First let us tackle the scaremongering. When I was growing up, my mandatory classes in environmental "science" tought me that by 2020 (next year!) we will have run out of oil and other fossil fuels by 2050. I was too young to know then that this was a rehash of flawed thinking that had been going on for a long time. The US Bureau of Mines predicted that we would be out of oil in 10 years in 1914. The dept of the Interior made similar predictions in 1939 and 1950. William Stanley Jevons in The Coal Question points out, in the 1860s, that unless Great Britain rationed its consumption of coal, the resource will run out in a few decades and the economy ruined. Indeed such totally wrong predictions about the environment and sustainability go back a long time. Malthus in the 18th century is usually the archetype for this sort of Chicken Little warning with his thesis that the world was going to starve due to overpopulation not quite panning out.

The green warriors were quick to pivot though. The problem shifted over the years from fossil fuel depletion to ozone layer depletion and catastrophic ocean rise. When Waterworld came out in the 90s people really believed that we were all going to be underwater. The film itself puts the impossible event of all land on earth being submerged to some time in this century. Now that ozone layer depletion and global warming seems to be reversing, the eco warriors have pivoted again to climate change, extreme weather events and plastic.

This is a moving target which is getting increasingly taken seriously. At this point, eco warriors like to deploy the label "climate change denier" to anyone who strays from the choir sheet. It's a catchy derision (sounds like holocaust denier), but I am not denying climate change. The climate has always changed. Nobody ever said it was mean to be stable. The real debate points, which the eco warriors tend to avoid are: what is causing it? is is dangerous? and what can we do about it? In the past, periods of warming have been good for humans, as they have coincided with better harvests. We know more about the past climate changes from sedimentary records than we can accurately predict about the future. The Medieval Warm Period was 300 years of relative bounty, followed by 100 harder years during The Little Ice Age (1450 to 1550). Now current warming might be more pronounced than back then, but the extent and harmfulness of these changes is hardly settled science. Now that the temperature is leveling off, the eco warriors are quickly changing the subject to extreme weather and plastic pollution.

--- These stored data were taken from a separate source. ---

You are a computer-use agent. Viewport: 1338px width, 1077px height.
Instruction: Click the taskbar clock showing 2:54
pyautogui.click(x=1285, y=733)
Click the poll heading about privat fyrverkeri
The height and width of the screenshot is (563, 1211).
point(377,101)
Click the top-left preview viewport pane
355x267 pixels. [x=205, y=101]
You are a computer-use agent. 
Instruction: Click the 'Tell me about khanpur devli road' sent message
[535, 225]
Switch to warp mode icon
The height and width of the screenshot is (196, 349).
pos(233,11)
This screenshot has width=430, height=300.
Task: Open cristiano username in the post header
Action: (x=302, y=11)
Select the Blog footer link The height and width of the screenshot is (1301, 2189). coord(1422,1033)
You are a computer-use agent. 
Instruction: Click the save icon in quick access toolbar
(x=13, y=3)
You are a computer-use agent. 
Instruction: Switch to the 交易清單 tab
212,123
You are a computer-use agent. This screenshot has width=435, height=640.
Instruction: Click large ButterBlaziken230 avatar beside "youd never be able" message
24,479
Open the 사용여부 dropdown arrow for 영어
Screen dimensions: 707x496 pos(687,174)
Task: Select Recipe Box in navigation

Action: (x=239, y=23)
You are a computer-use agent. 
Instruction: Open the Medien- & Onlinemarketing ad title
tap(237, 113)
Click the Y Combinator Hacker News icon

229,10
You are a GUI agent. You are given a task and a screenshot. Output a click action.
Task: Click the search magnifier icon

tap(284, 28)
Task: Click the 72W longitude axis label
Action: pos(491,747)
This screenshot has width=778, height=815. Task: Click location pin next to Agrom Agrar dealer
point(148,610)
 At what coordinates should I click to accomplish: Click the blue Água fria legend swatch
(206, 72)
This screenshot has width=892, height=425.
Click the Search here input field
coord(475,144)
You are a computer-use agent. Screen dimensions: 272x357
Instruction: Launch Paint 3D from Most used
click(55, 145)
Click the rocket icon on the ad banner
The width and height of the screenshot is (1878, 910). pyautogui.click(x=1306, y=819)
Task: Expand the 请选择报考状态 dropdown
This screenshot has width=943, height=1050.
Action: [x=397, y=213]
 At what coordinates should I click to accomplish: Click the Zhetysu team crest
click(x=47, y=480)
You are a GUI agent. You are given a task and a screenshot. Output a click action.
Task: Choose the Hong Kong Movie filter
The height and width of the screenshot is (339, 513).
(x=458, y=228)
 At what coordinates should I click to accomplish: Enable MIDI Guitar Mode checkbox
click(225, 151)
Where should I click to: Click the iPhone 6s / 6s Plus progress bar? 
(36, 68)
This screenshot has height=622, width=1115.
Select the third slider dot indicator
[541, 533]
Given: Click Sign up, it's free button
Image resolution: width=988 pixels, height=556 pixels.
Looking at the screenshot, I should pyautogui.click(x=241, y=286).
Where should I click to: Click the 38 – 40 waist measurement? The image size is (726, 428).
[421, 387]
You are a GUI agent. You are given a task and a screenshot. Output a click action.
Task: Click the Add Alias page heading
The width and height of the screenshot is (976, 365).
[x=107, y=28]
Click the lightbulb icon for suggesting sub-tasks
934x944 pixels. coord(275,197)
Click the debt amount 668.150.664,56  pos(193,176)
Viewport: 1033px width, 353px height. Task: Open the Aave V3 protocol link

The truth it is not about carbon. It is about values. The eco warriors, or the “anti-human league” as Alex Epstein calls them, tell us that we have to reduce our CO2 emissions before we all die. However these same people but will not endorse nuclear energy, which is the only source that can actually replace fossil fuels for electric power generation without drastically curtailing our consumption. The reason they will not endorse nuclear is that their main value is Gaia, an unspoiled mother earth utopia that never existed were all species are in balance living in natural habitats. In this Gaia, humans, to the extent that they exist at all live like primitive hunter-gatherers. I don't like pollution either, but I value human life over the Garden of Eden. The goal cannot be and should not be zero pollution. It is immoral to get rid of diesel tractors which will result in the death of millions to starvation. It would be a disaster to human life to get rid of our factories and yes it would be a disaster to get rid of plastic. Now sure, we can try and balance the cost versus benefit, but the current debate seems to be between ultra green monks who admonish guilt-stricken sinners who like warm clothes or want to read at night.

The environmentalist movement is actually a cover for fascist and marxist ideologies. This is exemplified by the asinine Green New Deal put forward by AOC. You can see the fascism when the anti-human league calls for more and more controls on industry, condemnation of capitalist material excesses and zero-tolerance for debate. The environmental marxists, on the other hand, want to destroy all industry and progress and live in regimented communes that supposedly live in harmony with nature. Both strands of collectivism ultimately turn totalitarian and if ever given a chance would result in predictable tyranny and misery, and ironically enough, a much worse environment.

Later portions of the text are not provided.